O Ministério da Educação e o Instituto de Educação, Qualidade e Avaliação (EduQA), de Portugal, assinaram hoje, 16, na cidade da Praia, um contrato de assistência técnica para a implementação do Programa Internacional de Avaliação das Aprendizagens (PISA) nas escolas de Cabo Verde.
Durante o ato, o ministro da Educação, Amadeu Cruz, afirmou que o PISA constitui um instrumento fundamental para o País traçar um panorama do desempenho educacional e definir políticas públicas estratégicas no setor. Segundo o governante, a avaliação, cuja aplicação está prevista para o próximo mês de maio, permitirá identificar lacunas no ensino e orientar melhorias nas práticas pedagógicas e nas políticas educativas.

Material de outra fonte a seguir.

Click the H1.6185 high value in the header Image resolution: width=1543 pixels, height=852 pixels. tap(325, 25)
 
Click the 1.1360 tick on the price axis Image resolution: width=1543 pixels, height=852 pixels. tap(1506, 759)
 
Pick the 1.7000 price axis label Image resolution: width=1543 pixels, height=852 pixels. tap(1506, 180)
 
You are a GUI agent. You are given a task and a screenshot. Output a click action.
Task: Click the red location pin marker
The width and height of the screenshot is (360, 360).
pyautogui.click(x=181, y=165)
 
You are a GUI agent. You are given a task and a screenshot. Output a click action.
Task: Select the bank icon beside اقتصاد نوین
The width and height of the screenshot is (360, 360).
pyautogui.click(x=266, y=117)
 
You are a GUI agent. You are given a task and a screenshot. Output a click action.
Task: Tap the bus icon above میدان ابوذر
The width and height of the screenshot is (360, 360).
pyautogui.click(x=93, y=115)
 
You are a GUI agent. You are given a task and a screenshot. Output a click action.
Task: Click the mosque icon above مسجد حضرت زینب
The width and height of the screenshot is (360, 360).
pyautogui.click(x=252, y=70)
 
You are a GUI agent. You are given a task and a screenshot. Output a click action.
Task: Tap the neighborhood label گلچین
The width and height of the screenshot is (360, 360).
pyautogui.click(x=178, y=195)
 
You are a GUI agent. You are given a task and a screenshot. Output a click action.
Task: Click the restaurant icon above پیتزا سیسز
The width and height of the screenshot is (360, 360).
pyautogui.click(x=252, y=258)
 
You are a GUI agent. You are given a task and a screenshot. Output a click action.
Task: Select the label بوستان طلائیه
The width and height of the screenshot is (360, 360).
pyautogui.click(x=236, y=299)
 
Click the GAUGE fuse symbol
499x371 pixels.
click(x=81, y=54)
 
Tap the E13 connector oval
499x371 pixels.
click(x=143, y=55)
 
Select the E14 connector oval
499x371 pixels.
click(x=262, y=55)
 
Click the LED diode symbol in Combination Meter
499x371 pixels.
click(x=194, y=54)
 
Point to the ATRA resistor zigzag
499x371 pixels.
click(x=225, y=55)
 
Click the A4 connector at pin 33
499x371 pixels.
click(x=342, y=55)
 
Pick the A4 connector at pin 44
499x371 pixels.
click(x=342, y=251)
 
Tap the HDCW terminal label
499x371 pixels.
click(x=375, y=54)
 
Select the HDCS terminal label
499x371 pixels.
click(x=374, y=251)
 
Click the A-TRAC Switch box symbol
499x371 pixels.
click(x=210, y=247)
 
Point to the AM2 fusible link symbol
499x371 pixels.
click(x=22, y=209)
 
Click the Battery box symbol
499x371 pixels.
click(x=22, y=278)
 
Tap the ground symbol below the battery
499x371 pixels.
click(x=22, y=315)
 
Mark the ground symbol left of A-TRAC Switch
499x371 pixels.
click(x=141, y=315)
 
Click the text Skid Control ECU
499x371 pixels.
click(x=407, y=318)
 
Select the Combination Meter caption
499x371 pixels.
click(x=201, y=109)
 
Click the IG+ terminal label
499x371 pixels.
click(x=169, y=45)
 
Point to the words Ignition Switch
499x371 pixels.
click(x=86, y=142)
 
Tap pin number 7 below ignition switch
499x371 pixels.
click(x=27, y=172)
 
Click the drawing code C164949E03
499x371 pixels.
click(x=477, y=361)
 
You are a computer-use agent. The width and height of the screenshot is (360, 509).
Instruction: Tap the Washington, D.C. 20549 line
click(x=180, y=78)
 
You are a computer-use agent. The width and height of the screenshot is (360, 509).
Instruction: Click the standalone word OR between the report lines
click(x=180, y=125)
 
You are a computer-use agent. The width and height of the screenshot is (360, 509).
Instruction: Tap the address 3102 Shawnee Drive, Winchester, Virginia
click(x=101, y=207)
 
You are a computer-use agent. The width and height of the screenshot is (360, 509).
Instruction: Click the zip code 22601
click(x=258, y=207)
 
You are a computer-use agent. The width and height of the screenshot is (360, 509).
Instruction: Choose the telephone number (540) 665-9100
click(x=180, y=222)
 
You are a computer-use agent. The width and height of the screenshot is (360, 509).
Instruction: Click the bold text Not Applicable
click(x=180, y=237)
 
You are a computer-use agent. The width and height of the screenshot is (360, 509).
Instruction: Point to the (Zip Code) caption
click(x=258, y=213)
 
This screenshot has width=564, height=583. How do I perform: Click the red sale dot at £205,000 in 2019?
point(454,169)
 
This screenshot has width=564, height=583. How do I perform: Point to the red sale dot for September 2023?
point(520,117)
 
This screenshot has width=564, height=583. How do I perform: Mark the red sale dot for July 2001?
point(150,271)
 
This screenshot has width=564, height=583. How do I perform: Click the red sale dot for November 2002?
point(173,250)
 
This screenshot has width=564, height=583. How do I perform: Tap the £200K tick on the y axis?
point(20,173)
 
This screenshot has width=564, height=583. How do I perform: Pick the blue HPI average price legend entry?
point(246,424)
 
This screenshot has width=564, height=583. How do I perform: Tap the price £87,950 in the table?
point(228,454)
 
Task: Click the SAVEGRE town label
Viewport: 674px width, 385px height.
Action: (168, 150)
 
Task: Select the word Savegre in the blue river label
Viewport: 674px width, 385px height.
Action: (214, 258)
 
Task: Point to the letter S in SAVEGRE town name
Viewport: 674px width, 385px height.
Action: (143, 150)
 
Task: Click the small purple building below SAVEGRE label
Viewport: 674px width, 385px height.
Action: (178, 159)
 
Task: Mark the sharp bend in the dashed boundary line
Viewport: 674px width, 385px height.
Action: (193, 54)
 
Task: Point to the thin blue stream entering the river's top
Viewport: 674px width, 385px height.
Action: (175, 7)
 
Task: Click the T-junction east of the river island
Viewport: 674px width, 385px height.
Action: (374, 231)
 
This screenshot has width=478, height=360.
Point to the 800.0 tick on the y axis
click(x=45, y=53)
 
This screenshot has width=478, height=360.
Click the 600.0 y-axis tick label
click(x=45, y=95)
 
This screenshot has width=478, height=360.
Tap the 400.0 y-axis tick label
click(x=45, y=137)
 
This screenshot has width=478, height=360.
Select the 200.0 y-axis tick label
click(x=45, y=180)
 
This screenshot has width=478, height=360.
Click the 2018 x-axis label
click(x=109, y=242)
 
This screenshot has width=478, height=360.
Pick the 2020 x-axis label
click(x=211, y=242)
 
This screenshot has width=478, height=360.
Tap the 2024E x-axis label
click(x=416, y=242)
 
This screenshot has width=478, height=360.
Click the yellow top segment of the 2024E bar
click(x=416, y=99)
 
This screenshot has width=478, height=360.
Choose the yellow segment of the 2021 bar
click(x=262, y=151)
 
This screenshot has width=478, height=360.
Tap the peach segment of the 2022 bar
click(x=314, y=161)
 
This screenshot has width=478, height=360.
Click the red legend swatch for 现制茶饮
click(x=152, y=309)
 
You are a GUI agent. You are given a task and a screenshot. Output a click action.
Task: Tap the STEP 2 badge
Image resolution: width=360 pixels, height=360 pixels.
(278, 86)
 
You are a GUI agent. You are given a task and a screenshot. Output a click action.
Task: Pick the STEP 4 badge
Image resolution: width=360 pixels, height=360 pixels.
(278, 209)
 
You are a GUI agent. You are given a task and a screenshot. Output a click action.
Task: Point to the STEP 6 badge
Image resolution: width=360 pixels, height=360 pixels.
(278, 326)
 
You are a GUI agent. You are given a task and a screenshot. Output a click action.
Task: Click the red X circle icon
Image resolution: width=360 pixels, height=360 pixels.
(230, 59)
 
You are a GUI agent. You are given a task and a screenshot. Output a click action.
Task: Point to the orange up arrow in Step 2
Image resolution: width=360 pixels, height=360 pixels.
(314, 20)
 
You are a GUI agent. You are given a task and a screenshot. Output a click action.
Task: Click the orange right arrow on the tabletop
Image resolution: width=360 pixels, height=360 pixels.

Amadeu Cruz explicou ainda que os resultados poderão servir de base à definição de programas de formação contínua de professores, apontando a capacitação docente como um dos vetores essenciais para a melhoria da qualidade do ensino. “Os resultados permitirão não apenas a mensuração do desempenho, mas também a identificação de aspetos do processo formativo que precisam de ser corrigidos, servindo de base para ajustes que atendam às necessidades dos estudantes e melhorem a qualidade das escolas públicas”, acrescentou.
O ministro da Educação sublinhou ainda que o contrato assinado com o EduQA representa um passo importante no processo de adesão plena de Cabo Verde ao PISA internacional, atualmente em negociação com a Organização para a Cooperação e Desenvolvimento Económico (OCDE).
Por sua vez, o presidente do EduQA, Luís Santos, considerou que a implementação do PISA Escolar permitirá ao país dar um primeiro passo rumo à participação no PISA internacional, e também reforçar os mecanismos de avaliação da qualidade do sistema educativo e, por esta via, melhorar o ensino, defendendo que avaliações de larga escala são essenciais para perceber se as políticas educativas estão no caminho certo.
“O PISA Escolar vai permitir que Cabo Verde comece a pensar em voos mais altos, que é participar no PISA internacional”, assinalou Luís Santos, considerando tratar-se de um “ato de coragem” por parte do país implementar este sistema de avaliação.